Extract to read.
⟨
As I wrote, while supporters often suggest it’s AY or nothing, others point out that an alternative, albeit smaller project, could be built on the Vanderbilt Yard, and subsidies and incentives deployed elsewhere.

Some questions for today's Atlantic Yards oversight hearing

Here's a round-up of some questions that might be addressed at the State Senate oversight hearing today, notably by representatives of the Empire State Development Corporation (ESDC). Most but not all have appeared previously on this blog.

(Forest City Ratner seems unlikely to testify, but State Senator Bill Perkins, contradicting a statement by the developer's rep to Daily News columnist Errol Louis, said FCR was invited. The hearing at Pratt Institute is supposed to start at 1 pm, but it's always good to get there early.) 

Costs and timetable

Why is the cost of the project and arena a secret? And why did Bruce Ratner disclose the cost to the Times? Where's the new timetable and budget? How long would the arena take to build? Could it really open in 2011?

Why did the State Funding Agreement provide no timetable for Phase 2? Why did the City Funding Agreement impose no penalties for a Phase 1 some 44% smaller than approved?

Does the ESDC really believe the project could be completed in the announced ten-year timeframe? Would groundbreaking be this year or next year? Was the ESDC candid or deceptive about the timetable to the IRS?

Is there an interim plan for the site, should nothing get built over most of it?

Will a new Modified General Project Plan be issued and when? If so, when would a public hearing be held? Would changes in the project timetable necessitate a revision of the environmental impact statement? Would they necessitate a new vote by the Public Authorities Control Board (PACB)? 

Analysis of benefits?

What is the financial accountability for the project? How are the government agencies considering renegotiating the deal? Is there any new analysis of expected benefits? Will there ever be a cost-benefit analysis?

What does the Independent Budget Office (IBO)  think, given that tax revenues from the arena are surely reduced from 2005, when the arena cost-benefit analysis showed a break-even proposition? (The IBO, which did not attempt a cost-benefit analysis for the project as a whole, will testify at the hearing.)

The architect's role

Is Frank Gehry still on the project? What's Ellerbe Becket's role? How does Gehry's diminished role affect naming rights and expected revenue?

Is Laurie Olin still on the project? Is another landscape architect?

The MTA and the railyard

Will Forest City Ratner pay the MTA the promised $100 million once the ESDC begins to pursue eminent domain? Will the MTA be willing to compromise with Forest City's request to amend the agreement and pay only $20 million up front?

If Forest City Ratner does not create the upgraded railyard it intended, would that be violating the General Project Plan?

Who's in charge?

What did Chuck Ratner, CEO of parent Forest City Enterprises, mean when he said two years ago --before the economic downturn--that "we still need more" subsidies? Was he talking about the city, the state, or the MTA--or all three?

Did the ESDC do any independent evaluation of Forest City Ratner's claim that it had stalled work because of litigation?

Why did the ESDC let the city Department of Transportation make a deal regarding reconstruction of the Carlton Avenue Bridge at a different timetable than announced?


What exactly does volunteer Susan Rahm do on the project?

Did the promised utility work on Pacific Street ever occur? Why did the utility work schedule change? Why is Forest City Ratner in complete charge of Construction Updates?

Should the ESDC have created a more honest property ownership map? Will all properties be taken by eminent domain at the same time? Including Site 5?
⟩
What is asked.
#1 According to the Atlantic Yards post, where is the oversight hearing being held?
#2 Switch "Carlton Avenue Bridge" to "Atlantic Avenue Bridge" and write out everything in the Atlantic Yards post from "Why did the ESDC" down to "timetable than announced?".
The lines aren't needed for anything here.

Source excerpt.
⟨
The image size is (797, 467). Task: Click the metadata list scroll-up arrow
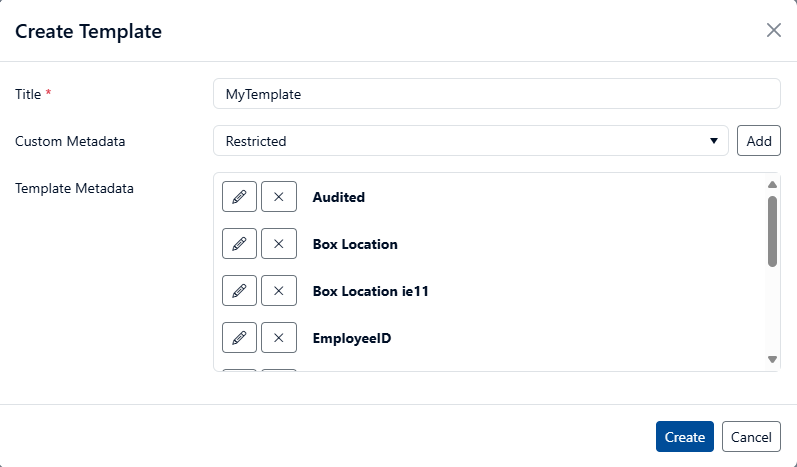[773, 184]
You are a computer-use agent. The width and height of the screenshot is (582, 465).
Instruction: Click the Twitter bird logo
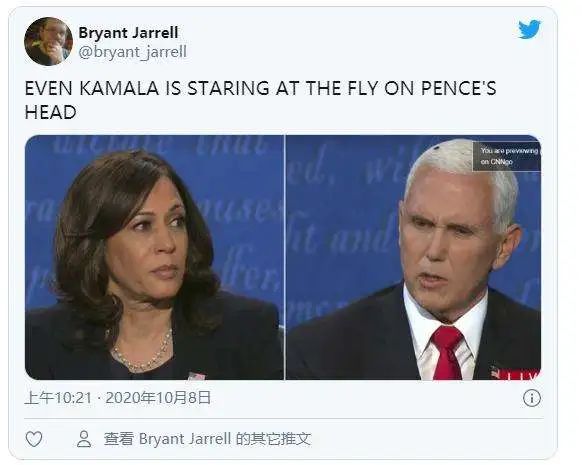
⟩
Replies.
#1 At Pratt Institute.

#2
Why did the ESDC let the city Department of Transportation make a deal regarding reconstruction of the Atlantic Avenue Bridge at a different timetable than announced?